GIVEN RECORDS
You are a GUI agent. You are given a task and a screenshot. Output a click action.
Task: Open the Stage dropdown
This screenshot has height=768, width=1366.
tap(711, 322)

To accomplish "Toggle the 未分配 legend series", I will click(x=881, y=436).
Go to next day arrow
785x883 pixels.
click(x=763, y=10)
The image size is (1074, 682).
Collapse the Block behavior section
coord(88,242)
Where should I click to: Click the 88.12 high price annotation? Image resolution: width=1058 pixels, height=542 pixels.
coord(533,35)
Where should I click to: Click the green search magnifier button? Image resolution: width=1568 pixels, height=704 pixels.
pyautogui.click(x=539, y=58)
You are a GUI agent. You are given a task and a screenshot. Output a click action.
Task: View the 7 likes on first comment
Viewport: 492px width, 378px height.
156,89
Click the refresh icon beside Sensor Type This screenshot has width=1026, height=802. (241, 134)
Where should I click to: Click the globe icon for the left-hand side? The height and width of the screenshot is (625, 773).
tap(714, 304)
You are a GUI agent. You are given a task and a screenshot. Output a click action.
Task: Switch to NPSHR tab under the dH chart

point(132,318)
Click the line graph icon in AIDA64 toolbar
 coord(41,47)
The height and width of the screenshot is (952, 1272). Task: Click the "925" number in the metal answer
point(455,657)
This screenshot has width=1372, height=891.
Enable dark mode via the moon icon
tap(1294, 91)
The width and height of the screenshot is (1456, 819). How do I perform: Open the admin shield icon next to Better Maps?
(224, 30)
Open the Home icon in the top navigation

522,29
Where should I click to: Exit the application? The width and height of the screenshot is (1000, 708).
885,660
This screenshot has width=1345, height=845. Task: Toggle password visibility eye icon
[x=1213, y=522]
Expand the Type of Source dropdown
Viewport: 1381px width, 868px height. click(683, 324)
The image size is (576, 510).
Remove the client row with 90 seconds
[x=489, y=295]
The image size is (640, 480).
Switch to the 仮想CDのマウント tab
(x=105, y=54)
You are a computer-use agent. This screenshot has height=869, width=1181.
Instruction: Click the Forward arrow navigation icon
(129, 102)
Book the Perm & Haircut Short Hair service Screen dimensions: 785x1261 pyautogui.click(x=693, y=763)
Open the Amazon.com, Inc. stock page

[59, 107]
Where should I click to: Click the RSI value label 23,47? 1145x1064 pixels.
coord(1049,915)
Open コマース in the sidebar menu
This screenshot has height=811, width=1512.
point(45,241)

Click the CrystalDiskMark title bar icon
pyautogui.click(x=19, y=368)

REQUIRED WORK
Rewrite all of the records above, replacing "Where should I click to" with "Where do I click to" everywhere it occurs and leaving everything else unchanged.

EXPECTED OUTPUT
You are a GUI agent. You are given a task and a screenshot. Output a click action.
Task: Open the Stage dropdown
This screenshot has height=768, width=1366.
tap(711, 322)

To accomplish "Toggle the 未分配 legend series", I will click(x=881, y=436).
Go to next day arrow
785x883 pixels.
click(x=763, y=10)
The image size is (1074, 682).
Collapse the Block behavior section
coord(88,242)
Where do I click to: Click the 88.12 high price annotation? Image resolution: width=1058 pixels, height=542 pixels.
coord(533,35)
Where do I click to: Click the green search magnifier button? Image resolution: width=1568 pixels, height=704 pixels.
pyautogui.click(x=539, y=58)
You are a GUI agent. You are given a task and a screenshot. Output a click action.
Task: View the 7 likes on first comment
Viewport: 492px width, 378px height.
156,89
Click the refresh icon beside Sensor Type This screenshot has width=1026, height=802. (241, 134)
Where do I click to: Click the globe icon for the left-hand side? The height and width of the screenshot is (625, 773).
tap(714, 304)
You are a GUI agent. You are given a task and a screenshot. Output a click action.
Task: Switch to NPSHR tab under the dH chart

point(132,318)
Click the line graph icon in AIDA64 toolbar
 coord(41,47)
The height and width of the screenshot is (952, 1272). Task: Click the "925" number in the metal answer
point(455,657)
This screenshot has width=1372, height=891.
Enable dark mode via the moon icon
tap(1294, 91)
The width and height of the screenshot is (1456, 819). How do I perform: Open the admin shield icon next to Better Maps?
(224, 30)
Open the Home icon in the top navigation

522,29
Where do I click to: Exit the application? The width and height of the screenshot is (1000, 708).
885,660
This screenshot has width=1345, height=845. Task: Toggle password visibility eye icon
[x=1213, y=522]
Expand the Type of Source dropdown
Viewport: 1381px width, 868px height. click(683, 324)
The image size is (576, 510).
Remove the client row with 90 seconds
[x=489, y=295]
The image size is (640, 480).
Switch to the 仮想CDのマウント tab
(x=105, y=54)
You are a computer-use agent. This screenshot has height=869, width=1181.
Instruction: Click the Forward arrow navigation icon
(129, 102)
Book the Perm & Haircut Short Hair service Screen dimensions: 785x1261 pyautogui.click(x=693, y=763)
Open the Amazon.com, Inc. stock page

[59, 107]
Where do I click to: Click the RSI value label 23,47? 1145x1064 pixels.
coord(1049,915)
Open コマース in the sidebar menu
This screenshot has height=811, width=1512.
point(45,241)

Click the CrystalDiskMark title bar icon
pyautogui.click(x=19, y=368)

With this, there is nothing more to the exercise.